» **YOUR ASSIGNMENT**
Exact transcription of the records is required.

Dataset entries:
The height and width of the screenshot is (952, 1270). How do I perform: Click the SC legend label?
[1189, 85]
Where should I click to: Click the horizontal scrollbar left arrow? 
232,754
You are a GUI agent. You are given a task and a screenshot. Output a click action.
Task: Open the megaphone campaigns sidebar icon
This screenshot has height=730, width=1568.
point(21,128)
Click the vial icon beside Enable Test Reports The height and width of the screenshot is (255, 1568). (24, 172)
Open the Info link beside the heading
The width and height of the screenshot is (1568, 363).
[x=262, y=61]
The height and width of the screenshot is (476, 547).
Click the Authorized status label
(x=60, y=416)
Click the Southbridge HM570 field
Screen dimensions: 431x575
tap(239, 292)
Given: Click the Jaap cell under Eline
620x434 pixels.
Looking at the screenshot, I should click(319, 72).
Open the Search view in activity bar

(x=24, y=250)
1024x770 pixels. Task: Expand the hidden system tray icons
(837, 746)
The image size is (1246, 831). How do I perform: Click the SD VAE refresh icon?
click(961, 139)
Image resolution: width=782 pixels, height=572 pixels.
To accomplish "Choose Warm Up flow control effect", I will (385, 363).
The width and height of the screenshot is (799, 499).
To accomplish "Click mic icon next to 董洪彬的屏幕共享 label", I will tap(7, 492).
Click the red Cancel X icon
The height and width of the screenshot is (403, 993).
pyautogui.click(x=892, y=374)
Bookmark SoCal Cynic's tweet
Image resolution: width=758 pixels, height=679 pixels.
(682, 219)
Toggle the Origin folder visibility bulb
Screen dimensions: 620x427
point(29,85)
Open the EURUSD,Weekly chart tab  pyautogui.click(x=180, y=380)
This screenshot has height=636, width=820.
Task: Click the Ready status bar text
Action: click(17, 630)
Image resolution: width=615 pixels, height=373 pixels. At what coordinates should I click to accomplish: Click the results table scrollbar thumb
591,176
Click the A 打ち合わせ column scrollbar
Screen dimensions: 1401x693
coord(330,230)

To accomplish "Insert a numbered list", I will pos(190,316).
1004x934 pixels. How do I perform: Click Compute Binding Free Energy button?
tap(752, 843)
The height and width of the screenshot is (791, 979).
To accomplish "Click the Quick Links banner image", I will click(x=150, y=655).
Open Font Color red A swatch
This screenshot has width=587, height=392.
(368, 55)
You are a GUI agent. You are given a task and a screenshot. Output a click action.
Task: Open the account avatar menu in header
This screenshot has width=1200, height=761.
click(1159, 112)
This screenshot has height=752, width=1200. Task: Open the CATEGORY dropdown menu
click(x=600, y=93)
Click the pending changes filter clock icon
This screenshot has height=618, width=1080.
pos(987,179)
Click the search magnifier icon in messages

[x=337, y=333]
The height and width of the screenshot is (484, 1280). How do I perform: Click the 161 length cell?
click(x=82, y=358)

» **SOLUTION TO THIS EXERCISE**
The height and width of the screenshot is (952, 1270). How do I perform: Click the SC legend label?
[1189, 85]
Where should I click to: Click the horizontal scrollbar left arrow? 
232,754
You are a GUI agent. You are given a task and a screenshot. Output a click action.
Task: Open the megaphone campaigns sidebar icon
This screenshot has height=730, width=1568.
point(21,128)
Click the vial icon beside Enable Test Reports The height and width of the screenshot is (255, 1568). (24, 172)
Open the Info link beside the heading
The width and height of the screenshot is (1568, 363).
[x=262, y=61]
The height and width of the screenshot is (476, 547).
Click the Authorized status label
(x=60, y=416)
Click the Southbridge HM570 field
Screen dimensions: 431x575
tap(239, 292)
Given: Click the Jaap cell under Eline
620x434 pixels.
Looking at the screenshot, I should click(319, 72).
Open the Search view in activity bar

(x=24, y=250)
1024x770 pixels. Task: Expand the hidden system tray icons
(837, 746)
The image size is (1246, 831). How do I perform: Click the SD VAE refresh icon?
click(961, 139)
Image resolution: width=782 pixels, height=572 pixels.
To accomplish "Choose Warm Up flow control effect", I will (385, 363).
The width and height of the screenshot is (799, 499).
To accomplish "Click mic icon next to 董洪彬的屏幕共享 label", I will tap(7, 492).
Click the red Cancel X icon
The height and width of the screenshot is (403, 993).
pyautogui.click(x=892, y=374)
Bookmark SoCal Cynic's tweet
Image resolution: width=758 pixels, height=679 pixels.
(682, 219)
Toggle the Origin folder visibility bulb
Screen dimensions: 620x427
point(29,85)
Open the EURUSD,Weekly chart tab  pyautogui.click(x=180, y=380)
This screenshot has height=636, width=820.
Task: Click the Ready status bar text
Action: click(17, 630)
Image resolution: width=615 pixels, height=373 pixels. At what coordinates should I click to accomplish: Click the results table scrollbar thumb
591,176
Click the A 打ち合わせ column scrollbar
Screen dimensions: 1401x693
coord(330,230)

To accomplish "Insert a numbered list", I will pos(190,316).
1004x934 pixels. How do I perform: Click Compute Binding Free Energy button?
tap(752, 843)
The height and width of the screenshot is (791, 979).
To accomplish "Click the Quick Links banner image", I will click(x=150, y=655).
Open Font Color red A swatch
This screenshot has width=587, height=392.
(368, 55)
You are a GUI agent. You are given a task and a screenshot. Output a click action.
Task: Open the account avatar menu in header
This screenshot has width=1200, height=761.
click(1159, 112)
This screenshot has height=752, width=1200. Task: Open the CATEGORY dropdown menu
click(x=600, y=93)
Click the pending changes filter clock icon
This screenshot has height=618, width=1080.
pos(987,179)
Click the search magnifier icon in messages

[x=337, y=333]
The height and width of the screenshot is (484, 1280). How do I perform: Click the 161 length cell?
click(x=82, y=358)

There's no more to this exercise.